Proving $n^2(n^2-1)(n^2+1)=60\lambda$ such that $\lambda\in\mathbb{Z}^{+}$

Question

I'm supposed to prove that the product of three successive natural numbers the middle of which is the square of a natural number is divisible by $60$. Here's my attempt.

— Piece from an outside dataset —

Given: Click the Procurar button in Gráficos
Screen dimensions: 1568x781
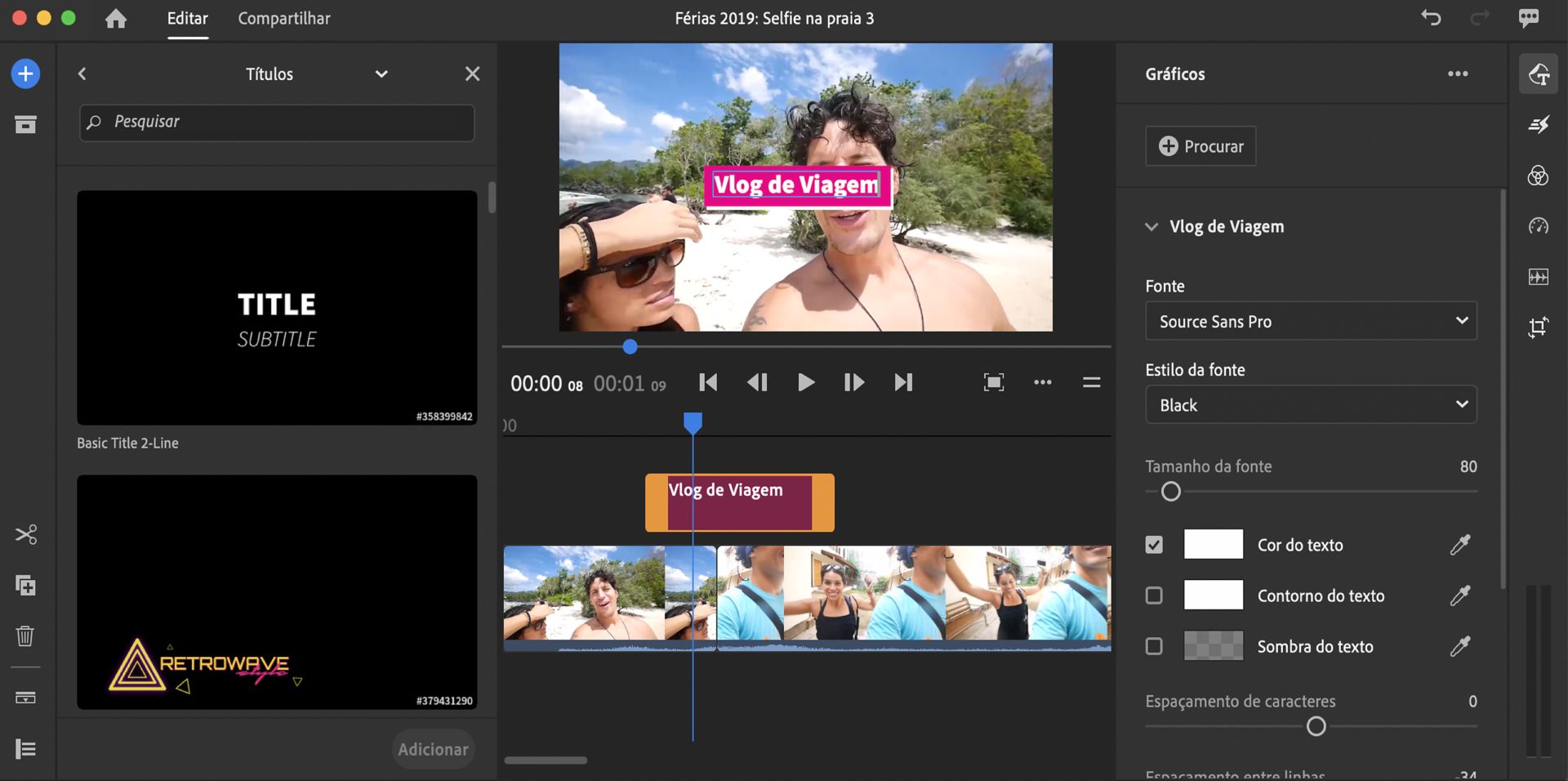Looking at the screenshot, I should click(1200, 145).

My Attempt: $$\text{P}=(n^2-1)n^2(n^2+1)=n(n-1)(n+1)[n(n^2+1)]$$ It is now enough to prove that $n(n^2+1)$ is divisible by $10$. But for $n=4$, $4(17)\ne10\lambda$ but for $n=4$, $\text{P}$ is $4080=60\cdot68$ which means apart from just being a multiple of $6$, $n(n-1)(n+1)$ is actually helping $n(n^2+1)$ with a $5$ to sustain divisibility by $60$.

How to tackle this? Thanks

Answer 1

$$ \frac{n^2(n^2-1)(n^2+1)}{60} = 2n\binom{n+2}5 + 2\binom{n+1}4 + \binom{n+1}3. $$

Answer 2

Use the Chinese Remainder theorem to show this product is congruent to $0\bmod 3, 4$ and $5$. You'll determine first what the squares are, modulo these numbers.

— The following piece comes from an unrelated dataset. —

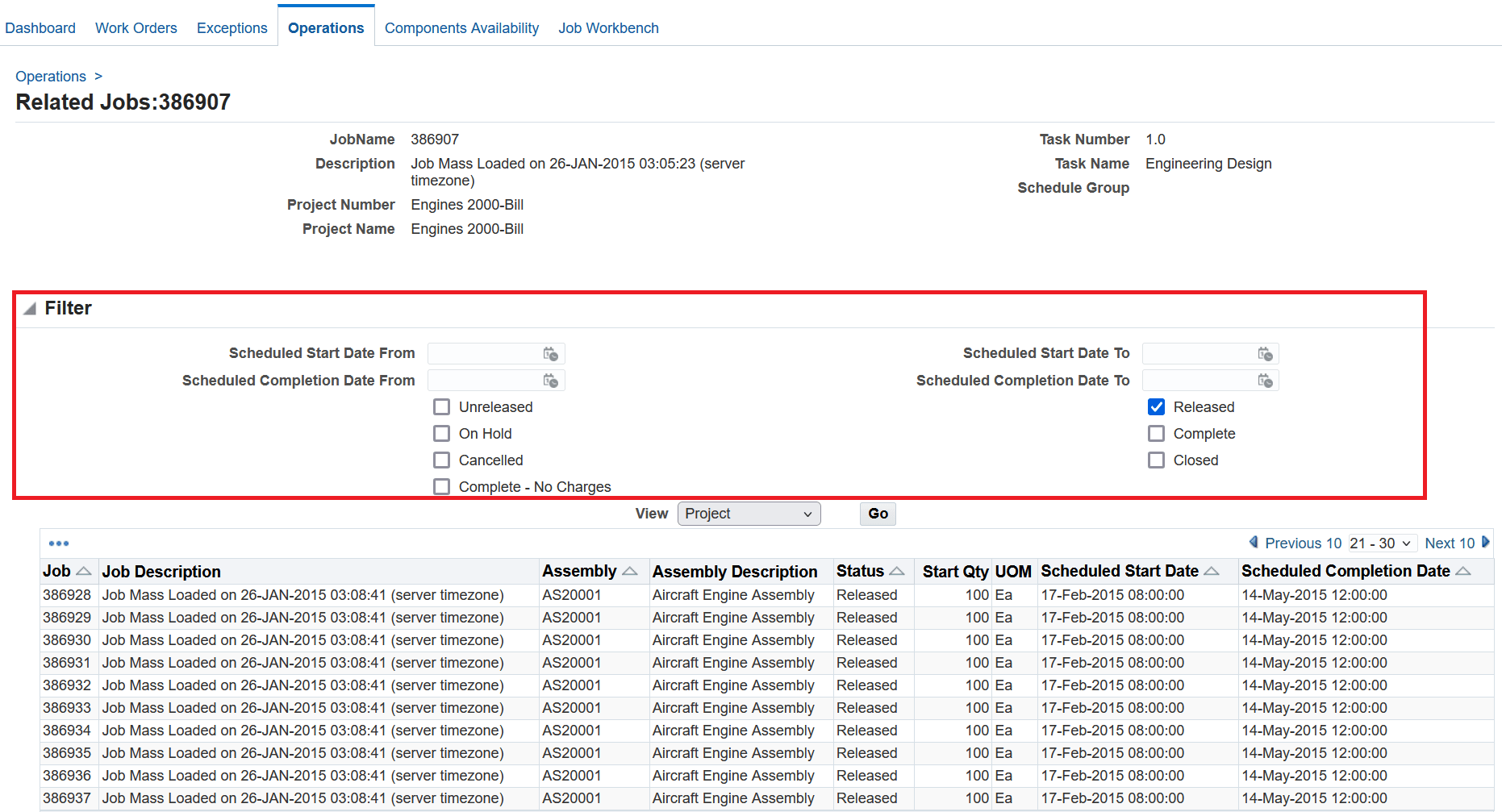
Task: Follow the Operations breadcrumb link
Action: (50, 76)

A sketch for the case of the modulus $4$:

Every number $n\equiv 0,1,2$ or $3\: (\equiv -1)\bmod 4$. So $$n^2\equiv 0^2=0,\: 1^2=1, 2^2\equiv 0\quad\text{or}\quad 3^2\equiv(-1)^2=1.$$ As a conclusion, either $n^2$ or $n^2-1\equiv 0\mod 4$.

Answer 3

The product of three consecutive numbers is divisible by $3$.

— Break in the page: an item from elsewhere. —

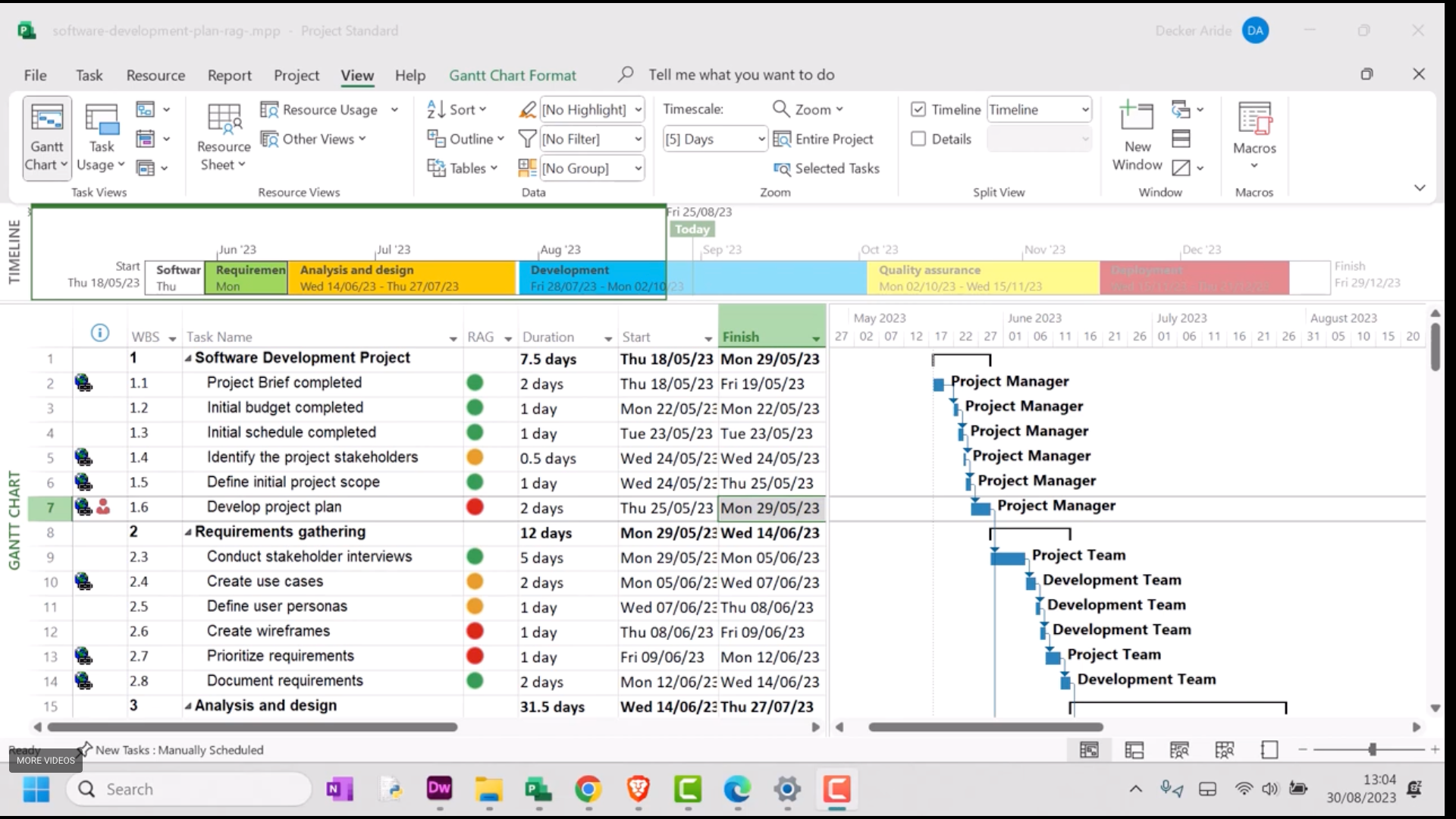Click the New Window icon

tap(1137, 118)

If $n$ is even, then $4\mid n^2$. Otherwise $n^2-1$ and $n^2 + 1$ are both even.

Now the hard part:

\begin{array}{c|c} n \pmod 5 & n^2 \pmod 5\\ \hline 0 & 0 \\ 1 & 1 \\ 2 & 4 \\ 3 & 4 \\ 4 & 1 \end{array}

or, without modular notation,

\begin{array}{c|c} n & n^2 & \text{The remainder when dividing by five}\\ \hline 5k & 25k^2 & 5(5k)\\ 5k+1 & 25k^2 + 10k + 1 & 5(5k^2 + 2k) + 1 \\ 5k+2 & 25k^2 + 20k + 4 & 5(5k^2 + 4k) + 4 \\ 5k+3 & 25k^2 + 30k + 9 & 5(5k^2 + 6k + 1) + 4 \\ 5k+4 & 25k^2 + 40k + 16 & 5(5k^2 + 8k + 3) + 1 \\ \end{array}

No matter what $n$ is, $n^2$ is either $-1, 0$, or $1 \pmod 5$.

Answer 4

Note that we have $$n^2(n^2-1)(n^2+1)=n^2(n^2-1)(n^2-4)+5n^2(n^2-1)$$ and that $n^2$ is divisible by $4$ or $n^2-1$ is divisible by $8$.

Answer 5

Note that $n^5-n=n(n^2-1)(n^2+1)$ is divisible by $5$ by little Fermat. $n^3-n$ is likewise divisible by $3$ and either $n^2$ or $n^2-1$ is divisible by $4$.